Small Marvel Prompts ( ⁠•͈⁠ᴗ⁠•͈⁠)

IronHawk Edition!

Angst

'Consuming all the air inside my lungs. Ripping all the skin off my bones, I'm prepared to sacrifice my life. I would gladly do it twice.' "Tony is ready to sacrifice himself to save the people he swore to protect and the people he cares for. A certain Hawk isn't going to let him go however."

'I love you, but I can't find my words.' "Both Tony and Clint like each other deeply, however, it is just that they don't know how to say or show it. The miscommunication leads to them confusing or offending the other. Only words written can express what is meant to be said."

Hurt/Comfort

'Only love can hurt like this.' "Tony asks Clint out for date only to be rejected. Clint thought it was a prank, a joke for jest, but learns from Natasha that Tony really does like him. Clint returns with an apology, genuine feels, and a bouquet of roses."

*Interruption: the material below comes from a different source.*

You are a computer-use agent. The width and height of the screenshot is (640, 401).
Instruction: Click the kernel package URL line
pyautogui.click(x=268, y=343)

'If you love them, let them go.' "Clint gets hurt in battle after Tony fails to save him from being defenestrate. Tony leaves with a note left behind, it saying he lets Clint go from the relationship and an apology. Clint wakes up and chases Tony down, unwilling to let Tony go due to being deeply in love with him.

Fluff

'A simple mistake can sometimes be a good thing' "Clint ends up being cursed with cat ears and a tail, gaining some animalistic traits as well. He is moody and irritated to everyone, but is clingy and loving to only Tony. Clint really likes Tony."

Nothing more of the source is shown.